One of the least invasive approaches is to follow one principle: allow the source checksum method to be used for the destination in mixed checksum environment. If the default is CRC32C, all newly created content will use CRC32C, but the existing data with CRC32 will stay with CRC32 even after DistCp. This allows gradual migration to CRC32C.
This approach requires the following capabilities:
- Clients should be able to find out the checksum type of existing data.
- Clients should be able to tell data nodes which checksum type to use for write.
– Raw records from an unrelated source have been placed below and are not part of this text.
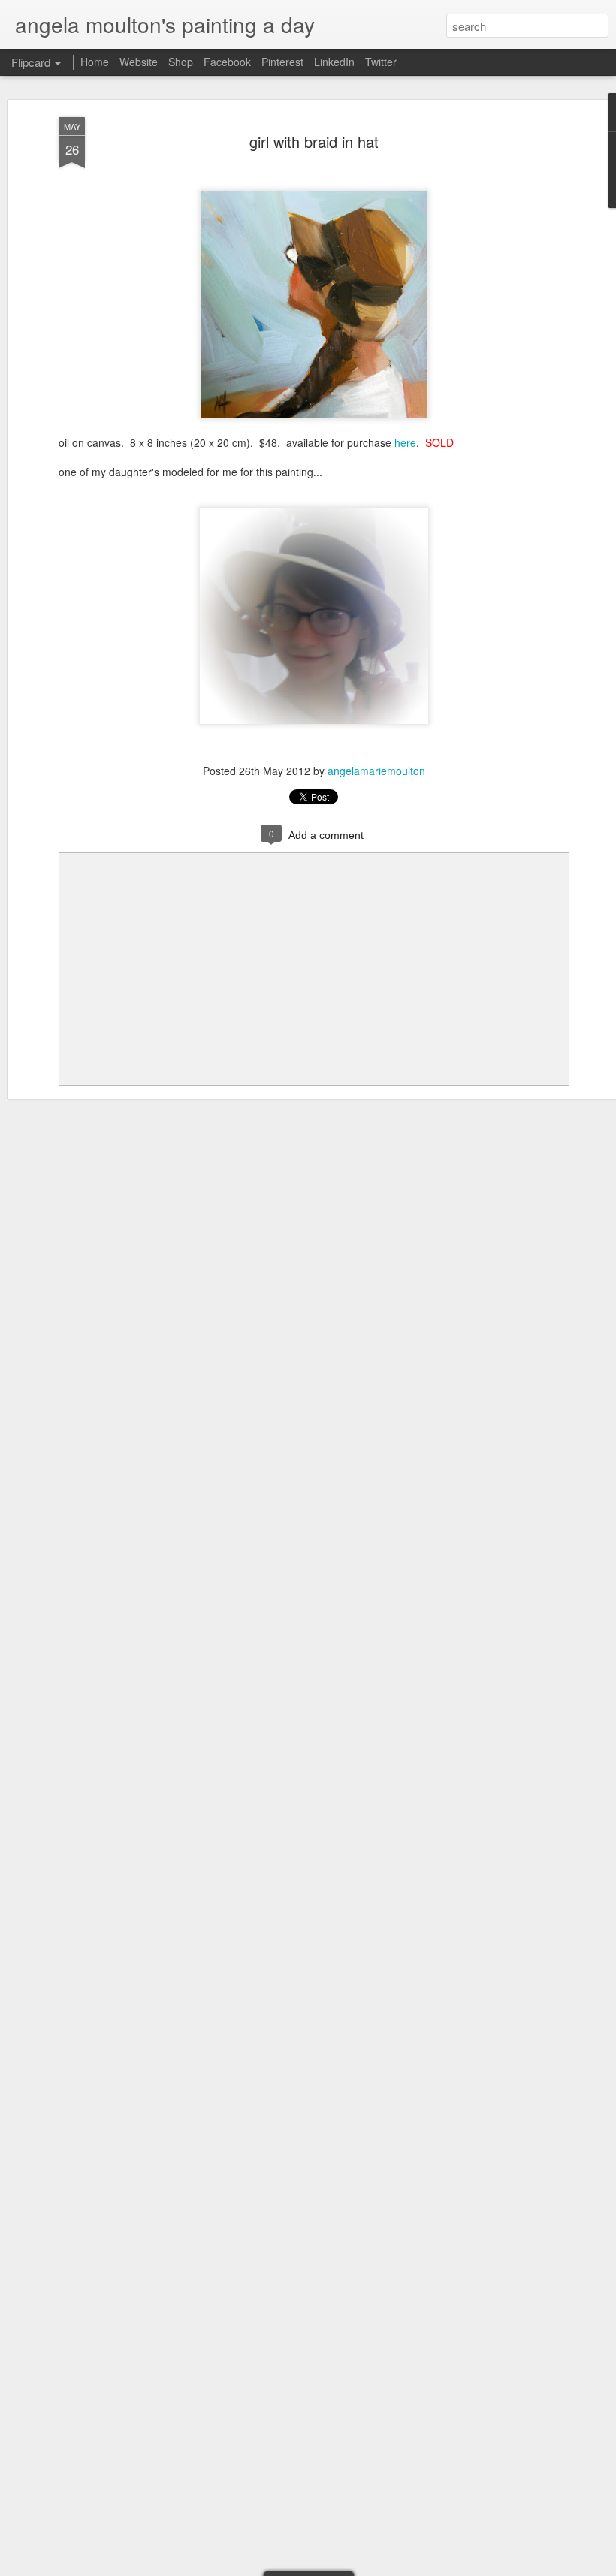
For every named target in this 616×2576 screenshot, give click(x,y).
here (405, 442)
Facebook (227, 61)
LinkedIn (334, 61)
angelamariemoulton (376, 770)
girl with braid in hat (314, 141)
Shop (180, 61)
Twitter (381, 61)
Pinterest (282, 61)
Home (94, 61)
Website (138, 61)
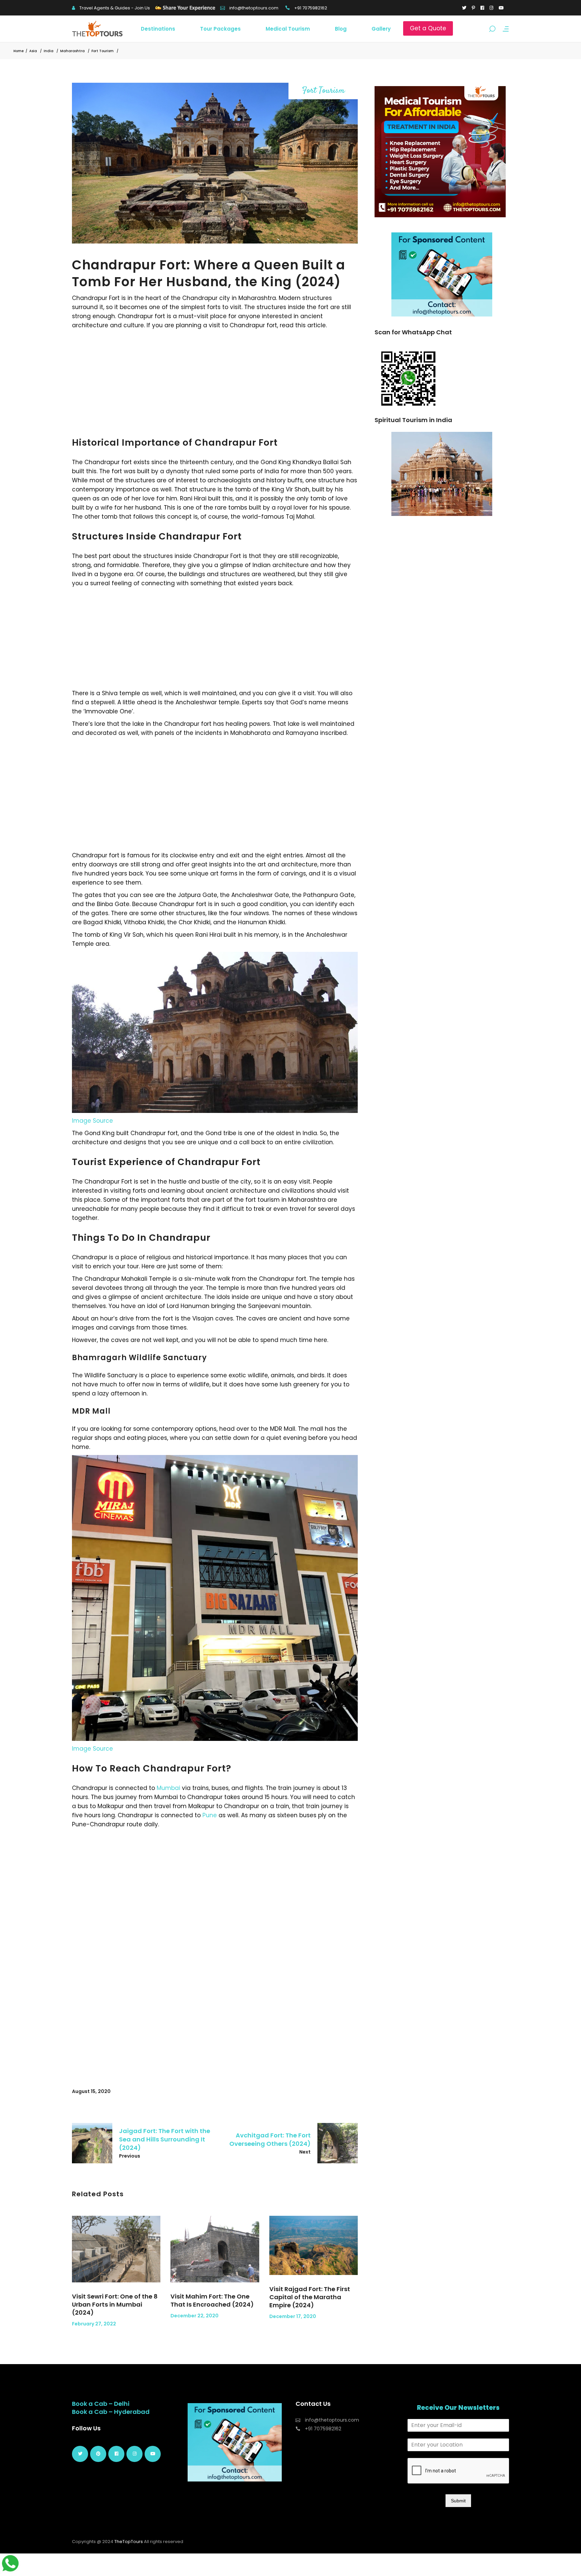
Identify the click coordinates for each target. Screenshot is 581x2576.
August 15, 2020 (91, 2091)
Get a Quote (428, 28)
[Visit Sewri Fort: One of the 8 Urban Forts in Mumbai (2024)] (116, 2249)
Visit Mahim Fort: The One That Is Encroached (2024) (212, 2300)
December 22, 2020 (194, 2315)
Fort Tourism (102, 50)
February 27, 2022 (94, 2323)
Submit (458, 2500)
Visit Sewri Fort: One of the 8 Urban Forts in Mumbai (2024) (115, 2304)
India (48, 50)
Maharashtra (72, 50)
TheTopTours (128, 2541)
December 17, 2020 (292, 2316)
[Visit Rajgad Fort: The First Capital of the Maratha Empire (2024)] (313, 2245)
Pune (209, 1815)
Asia (33, 50)
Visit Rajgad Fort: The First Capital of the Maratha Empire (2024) (309, 2297)
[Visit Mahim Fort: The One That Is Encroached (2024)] (214, 2249)
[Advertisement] (215, 380)
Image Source (92, 1121)
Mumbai (168, 1788)
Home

Without append, these operations can be at file level. But if append is used, a file can contain more than one checksum types (See
HDFS-2130 for details), which forces the above operations to be performed for every block. However, exposing block-level detail is not desirable for the FileSystem abstraction.
I propose we add a configurable feature to make append() to follow the existing checksum method. For zero-byte files, default is used. For non-zero byte files, checking first block is sufficient. Expose this information to clients so that they can use it to specify the write checksum type. There will be additional setup time in the beginning of append(). For this reason, we want to keep the existing append behavior as default and add this new behavior as an option. Or may be the other way around.
As for exposing the checksum type information, we may add getFileChecksum method to return the checksum and type for the first n bytes of a file. For small n's, it requires contacting only one data node. This method can have other uses such as quick content version check when the header of the file is guaranteed to be different for different versions.
For create/writes, setting dfs.checksum.type works, but with the FileSystem cache on, the checksum type used for creating FSDataOutputStreamoutput won't change. For the data copy apps that need to switch the checksum type, fs.<fs name>.impl.disable.cache may be set to get a unique instance every time. When dealing with a long list of files, call close() for each instance to avoid bloat and oom.
This is my rough idea, which I have implemented partially so far. An HDFS subtask may be created, if the changes in common and hdfs are not interdependent. Any feedback is appreciated.